La loi de prorogation de l’état d’urgence sanitaire a introduit un nouvel article dans le code de la santé publique pour une appréciation in concreto d’une éventuelle responsabilité pénale du dirigeant en cas de contamination au Covid-19 : Commentaires du Cabinet August Debousy
Selon la loi de prorogation de l’état d’urgence sanitaire, l’article 121-3 du code pénal relatif aux infractions d’homicides ou de blessures involontaires est applicable en tenant compte des compétences, du pouvoir et des moyens dont disposait l’auteur des faits dans la situation de crise ayant justifié l’état d’urgence sanitaire, ainsi que de la nature de ses missions ou de ses fonctions, notamment en tant qu’autorité locale ou employeur .
*Un texte de compromis issu de la commission mixte paritaire. Il vise à définir les diligences normales attendues d’un chef d’entreprise ou d’un élu pour en faire une appréciation in concreto, dans l’éventualité de poursuites pour homicides ou blessures involontaires. Le texte précise que « les compétences, le pouvoir et les moyens » du dirigeant doivent être analysés au regard de « la situation de crise ayant justifié l’état d’urgence sanitaire »: il s’agit de contextualiser l’appréciation des moyens, des compétences et des pouvoirs du chef d’entreprise à l’époque des faits, ce qui n’est pas une nouveauté.
*Point d’attention demandé au juge qui est invité à être vigilant avec la nécessité d’apprécier les diligences normales dans le contexte de la crise et d’en tenir compte.
*Appréciation des diligences normales à assurer par le chef d’entreprise ? Elles doivent être appréciées en examinant ce qui a été mis en place, au niveau de l’ entreprise pour rendre possible la reprise d’activité des salariés en respectant les règles applicables : textes réglementaires, guides, protocoles préconisant distanciation sociale, respect des gestes barrières, désinfection…et autres bonnes pratiques. Ceci constitue des indicateurs des diligences normales attendues d’un dirigeant qui ne sont pas une obligation légale impérative.

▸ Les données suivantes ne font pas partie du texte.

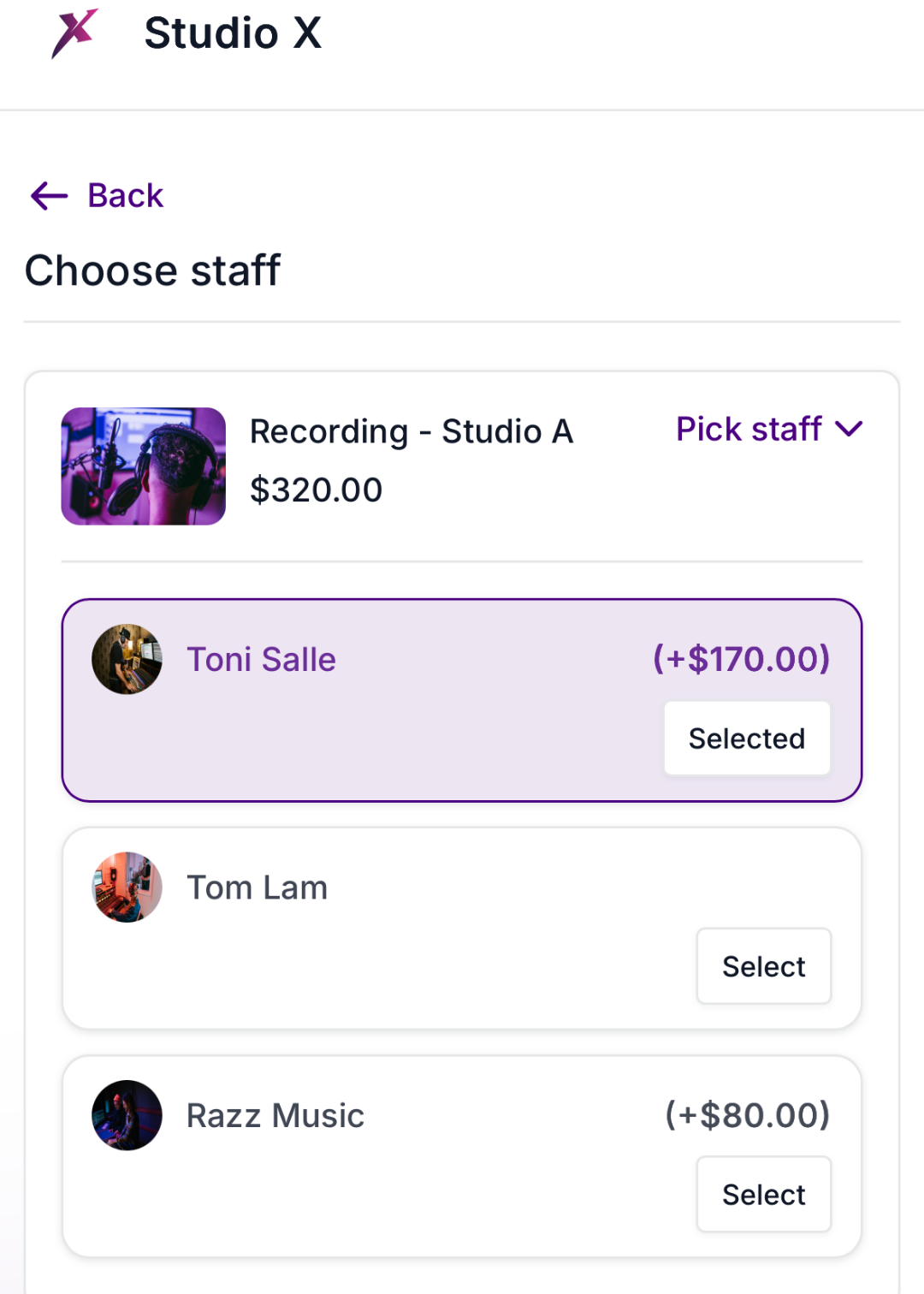
Task: Click the Studio X logo icon
Action: (74, 33)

*Un texte limité dans le temps : Le texte s’applique à la situation de crise ayant justifié l’état d’urgence sanitaire. Quid d’une application au-delà ? Il est imaginable que a situation de crise perdure au-delà de l’état d’urgence sanitaire: il faudra alors apprécier la période pendant laquelle le dirigeant a pris des mesures spécifiques pour prévenir le risque de contamination.
*Fondement de la responsabilité pénale invoquée: Mise en danger de la vie d’autrui, exposition à un risque immédiat de mort ou de blessures de nature à entraîner une mutilation ou une infirmité permanente. Le risque de contamination peut aussi être assimilé à une blessure, ce qui n’est pas évident. En toute hypothèse, il faut démontrer que l’employeur a violé de manière manifestement délibérée une obligation particulière de prudence ou de sécurité prévue par la loi ou le règlement; or, le protocole de dé-confinement ne crée pas de telles obligations. Pour établir l’infraction, un lien direct entre la violation délibérée et l’exposition au risque de mort ou de blessures est nécessaire, preuve difficile à rapporter. Il en va de même en cas de poursuites pour homicides ou blessures involontaires : le lien de causalité entre la faute reprochée au dirigeant et la contamination mortelle ou invalidante doit être certain: il devra notamment être établi que la contamination s’est produite sur le lieu de travail.
*La condamnation d’un dirigeant pour mise en danger de la vie d’autrui pour exposition à un risque de contamination au Covid-19 sera difficile: La circulaire du 25 mars 2020 de la direction des affaires criminelles et des grâces a précisé, à propos des manquements à l’obligation de confinement, que « l’exigence tenant à la caractérisation d’un risque immédiat de mort ou de blessures graves ne paraît pas pouvoir être remplie au regard des données épidémiologiques connues ». En l’absence de circonstances particulières, la qualification de mise en danger d’autrui doit être écartée au profit des incriminations nouvelles créées en cas de non-respect répété du confinement.
*Recommandations aux chefs d’entreprise: Retracer les mesures mises en place dans l’entreprise, leur contexte, les réactualiser régulièrement et conserver les traces des discussions ayant conduit à la prise de décision. Les informations devront être réactualisées en fonction des données scientifiques connues.
Au moment de la reprise d’activité, l esprit de la loi Fauchon doit s’appliquer; il est très important que ces diligences soient appréciées compte tenu des moyens disponibles et des connaissances scientifiques connues à l’époque pour éviter une appréciation rétrospective des faits.